David H. Hackworth
April 19, 1994
AIR POWER: AN IRRESISTIBLE TEMPTATION
Since the day after the Wright brothers got their flying machine up in the sky, both military men and policymakers have hung weapons on airplanes with the hope that air power would become the magic solution to make war easy. They bought into the pipe dream that airplanes could bomb the bastards to smithereens and take out of war the grunt nastiness of inching forward through the mud and hell a few bloody yards at a time.
The fantasy became that airplanes could zoom in with surgical precision and put a laser bomb right up the left nostril of someone like Saddam Hussein. Presto, with the punch of a button and the roar of an engine, victory would be swiftly and efficiently achieved.

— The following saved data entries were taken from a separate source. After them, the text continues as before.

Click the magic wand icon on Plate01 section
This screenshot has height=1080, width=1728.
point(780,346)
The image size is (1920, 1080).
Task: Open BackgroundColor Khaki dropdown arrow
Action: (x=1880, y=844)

World War II, Korea, Vietnam, Desert Storm and Somalia all show that air power. although critical to military operations, has not lived up to its backers' dreams.
Just last week, its seductiveness struck again in two trouble spots where technocrats said, "No sweat. Leave it to air power."
In the no-fly zone over northern Iraq, two Air Force F-15C fighters, under the command of a U.S. AWACS aircraft destroyed a pair of American Army Black Hawk helicopters. They were misidentified as Iraqi Hind choppers.
Mistakes occur in war, perhaps most dramatically in fast-flying aircraft where the life or death decision to fire or not to fire frequently has to be made in a split second over targets often blurred at 700 mph.
Defense Secretary William Perry's investigation will find out what caused the accident. which killed 26 people. Meanwhile, the TV generals and lap- top commandos are, as usual, sounding off as if they know what they're talking about. Their guess, though delivered with, pundit's polished poise, is about as valid as my teenage son's stock market predictions. Rushing to judgment without all the facts is flat-out dumb.
There's no question that Perry's assessment will conclude mistakes were made by the U.S. air crews. But I wouldn't be surprised if Saddam's fingerprints were found on some of the evidence. According to a Pentagon source, in 1987 the Reagan people provided Saddam's thugs with U.S. encrypted radios, along with the skinny on U.S. combat air-coordination procedures.
The Pentagon source said that with this gear Saddam could have broken our identification codes (IFF) and also sent radio traffic indicating Iraqi choppers were about to penetrate the zone. These dirty tricks could have caused enough confusion and tension to set up the deadly tragedy. Another expert said the system is fail-safe, and the odds of doing this are one in a million.
Meanwhile, the Serbs called Bill Clinton's bluff over Bosnia and for the first time in the history of NATO, its warplanes struck at real targets when they attacked Serbian forces in Gorazde. The result not only didn't impress the Serbs, it further fanned their fanatical hate-driven fire. From my almost five-decade-long experience with Serbs and war, I doubt if any combat weapon, short of an atomic bomb on Belgrade, would cause them to stop fighting.
Two Air Force F-16s destroyed two armored personnel carriers and some tents, and a pair of Marine F-18s, trying to get below the clouds, dropped their bombs at such a low altitude that two didn't arm and were duds. Another was hung up in the bomb rack, while the fourth broke a few windows. Later, a French plane, riddled with holes, limped back to its carrier, followed by a British jet being blown out of the sky by a missile.
NATO aircraft won't bomb the Serbs to the peace table. When massive air power was used against the North Koreans and Red Chinese during the Korean War, and against the Vietnamese and more recently the Afghan guerrillas, it failed. Air attacks -- wall-to-wall or Clinton nibblers -- will only harden the Serbian will to drive on.
Perry and Gen. John Shalikashvili, chairman of the Joint Chiefs of Staff, said last week air power wouldn't work to save Gorazde. But as with Vietnam, the State Department warriors prevailed.
Clinton should give up on the quick-fix temptation of air
power. It worked over Baghdad, but won't in the Balkans. He should
listen to his military advisers, call for a time-out and search
for a diplomatic way out of the mess.